Depuis le 1er janvier 2007, les journalistes étrangers n'ont plus officiellement l'obligation de demander l'autorisation préalable des autorités provinciales pour réaliser des reportages et ont en théorie le droit de se rendre dans toute la Chine, s'ils obtiennent l'accord des personnes qu'ils vont interviewer.
Même si elles sont loin d'être parfaites, les autorités locales ne les respectant pas toujours, ces mesures qui prennent fin vendredi ont été prises par la Chine pour respecter ses engagements lors de l'attribution des JO.
Depuis la fin des jeux Olympiques et Paralympiques, le sujet est régulièrement soulevé lors des points-presse du ministère des Affaires étrangères par la presse étrangère sans qu'aucune réponse ne soit apportée.

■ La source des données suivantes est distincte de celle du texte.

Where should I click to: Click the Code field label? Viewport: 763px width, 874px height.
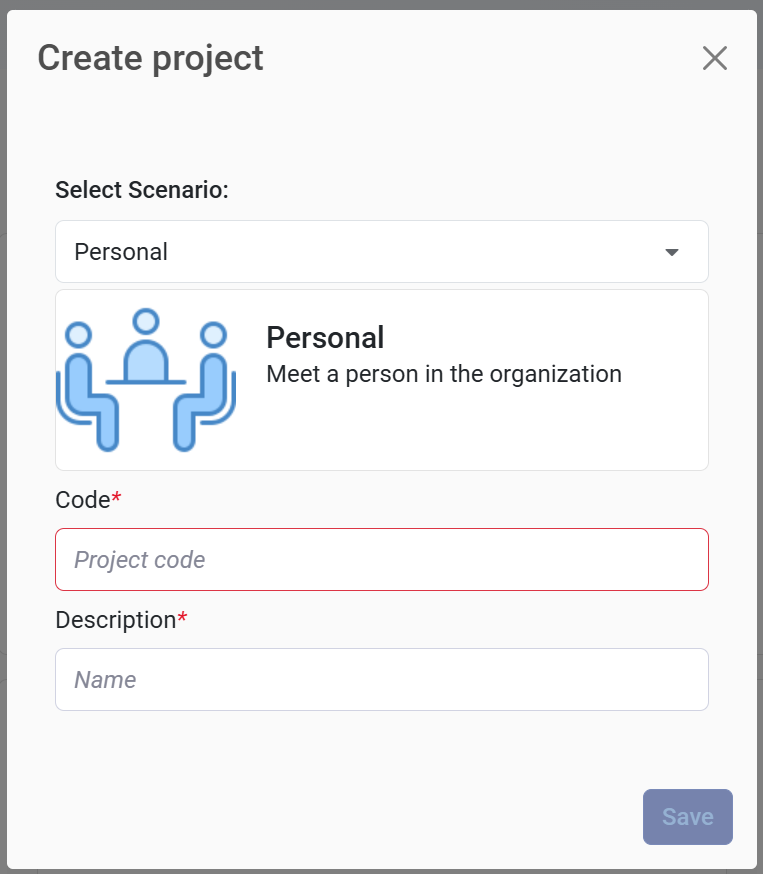pyautogui.click(x=82, y=500)
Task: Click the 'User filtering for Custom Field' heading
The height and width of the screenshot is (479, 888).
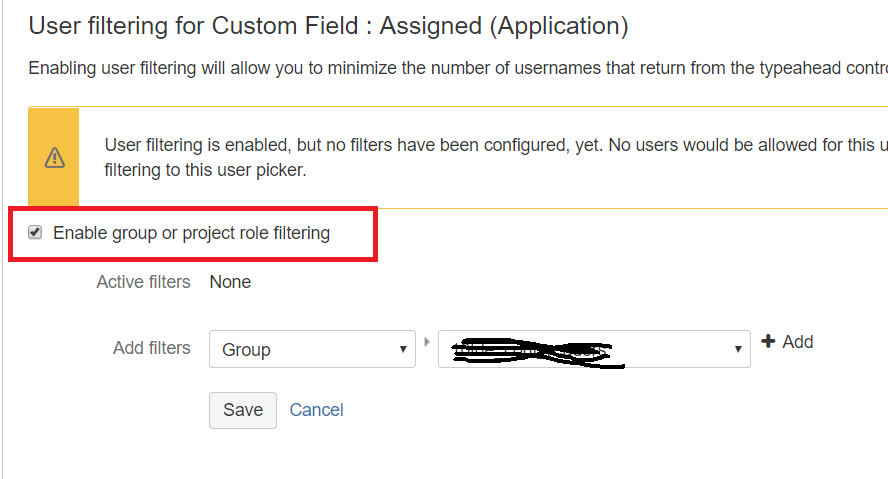Action: tap(328, 26)

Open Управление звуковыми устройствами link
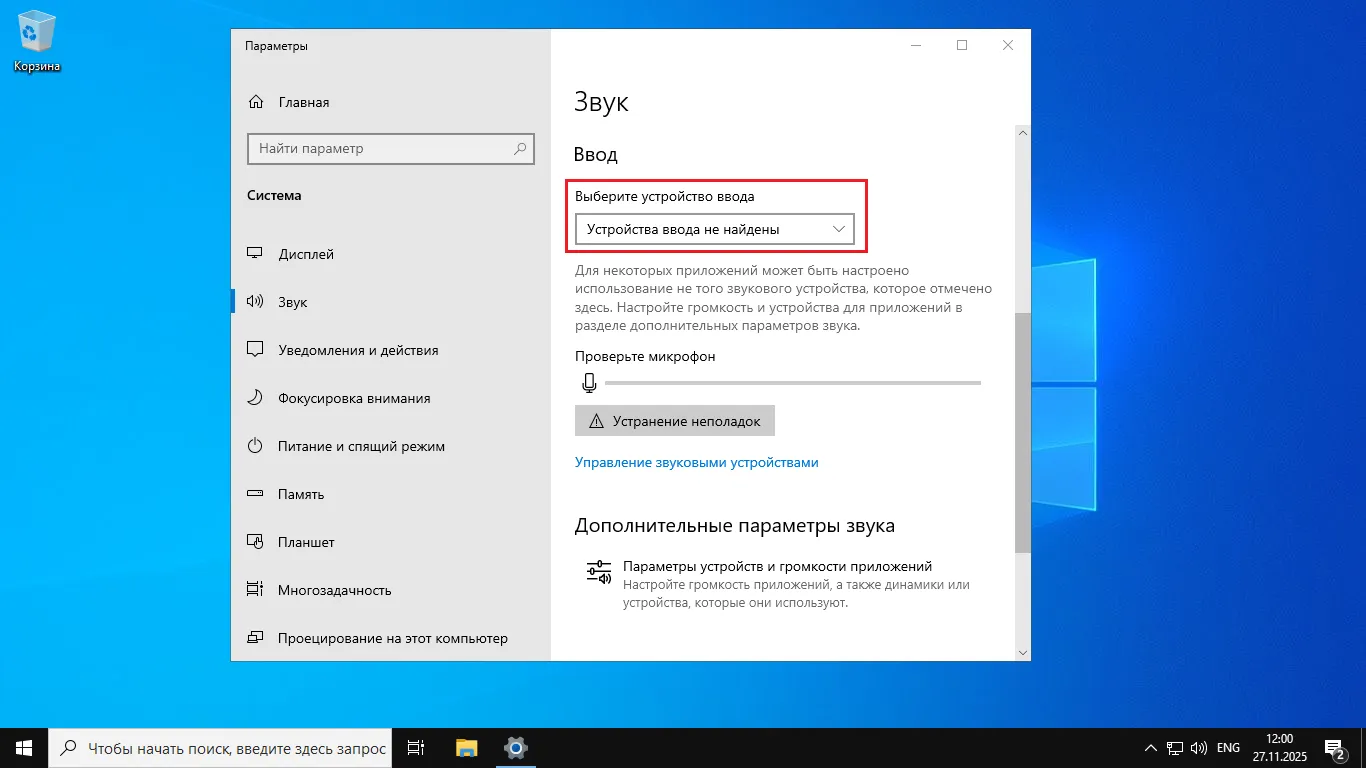pyautogui.click(x=696, y=462)
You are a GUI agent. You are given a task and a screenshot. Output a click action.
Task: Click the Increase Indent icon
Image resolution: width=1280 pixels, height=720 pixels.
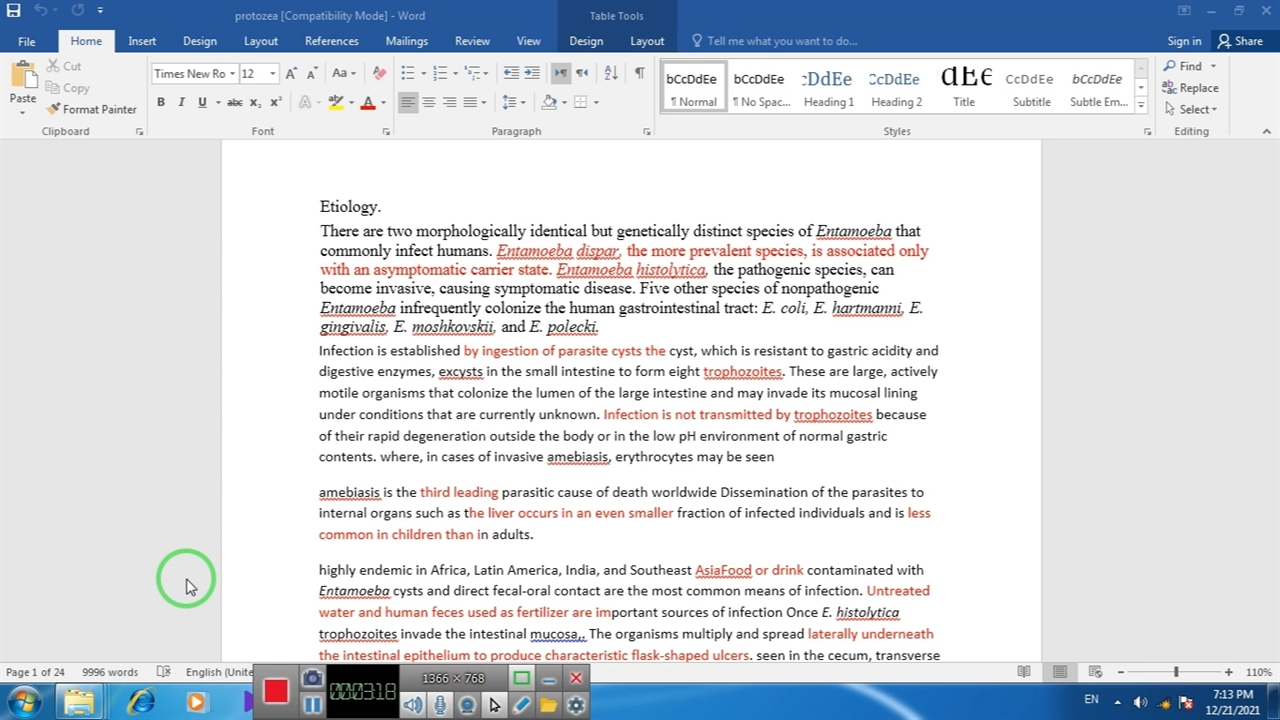point(532,73)
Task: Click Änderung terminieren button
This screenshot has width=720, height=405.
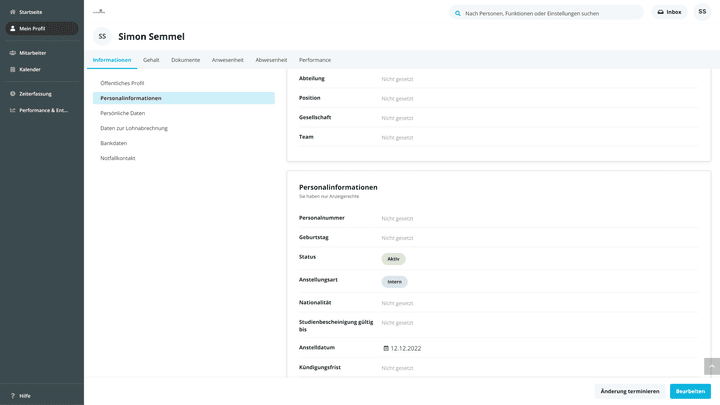Action: (x=630, y=391)
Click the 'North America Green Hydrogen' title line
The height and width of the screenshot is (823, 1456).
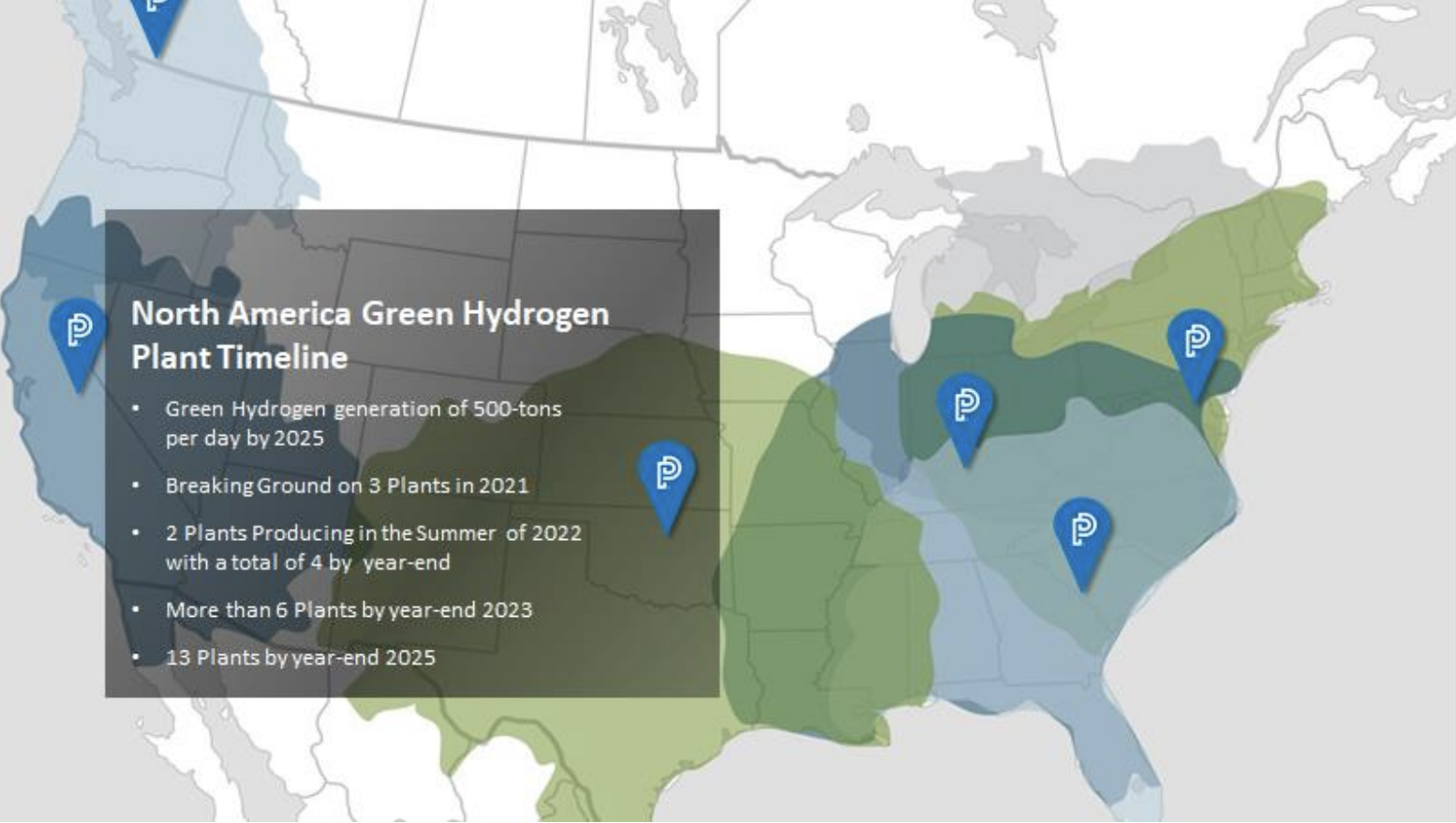(x=370, y=313)
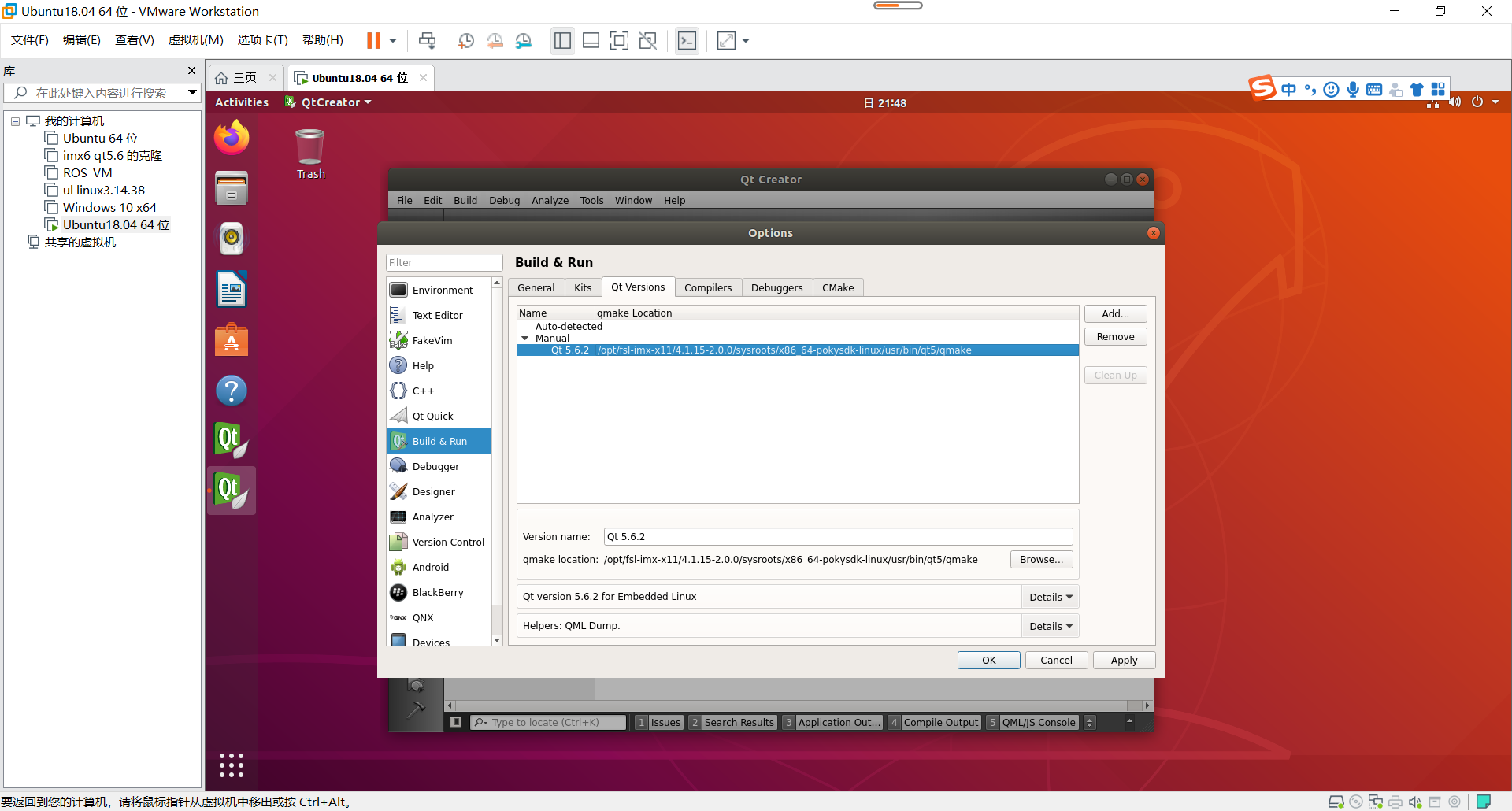Click the Version name input field
The width and height of the screenshot is (1512, 811).
[838, 537]
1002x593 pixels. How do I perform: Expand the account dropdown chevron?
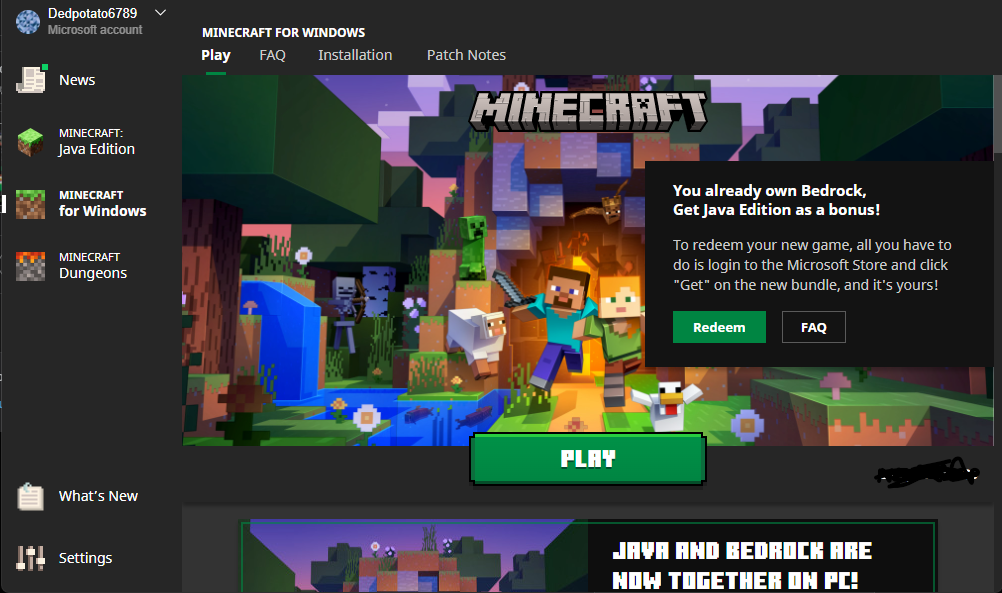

"Je vais le répéter une nouvelle fois, la Chine est fermement attachée à sa politique d'ouverture, nous continuerons à faciliter les reportages des médias et journalistes étrangers, cela ne changera pas", a déclaré mardi le porte-parole du ministère des Affaires étrangères Qin Gang.
De son côté, le Club des correspondants étrangers de Chine (FCCC) a fait part de sa prudence.
"Les responsables chinois ont fait depuis un certain temps des déclarations permettant de suggérer qu'on ne va pas revenir sur l'ouverture actuelle pour les correspondants étrangers", a déclaré l'une de ses responsables Melinda Liu.
"Mais je ne peux rien dire de plus tant que je ne vois pas d'annonce officielle", a-t-elle ajouté.
Reconnaissant l'avancée que représente ces règles, le FCCC a cependant souligné que des entraves existaient toujours dans le travail des journalistes étrangers en Chine.
L'association des journalistes étrangers a recensé depuis le 1er janvier plus de 335 cas où des journalistes ont été entravés dans leur travail par des interférences des autorités.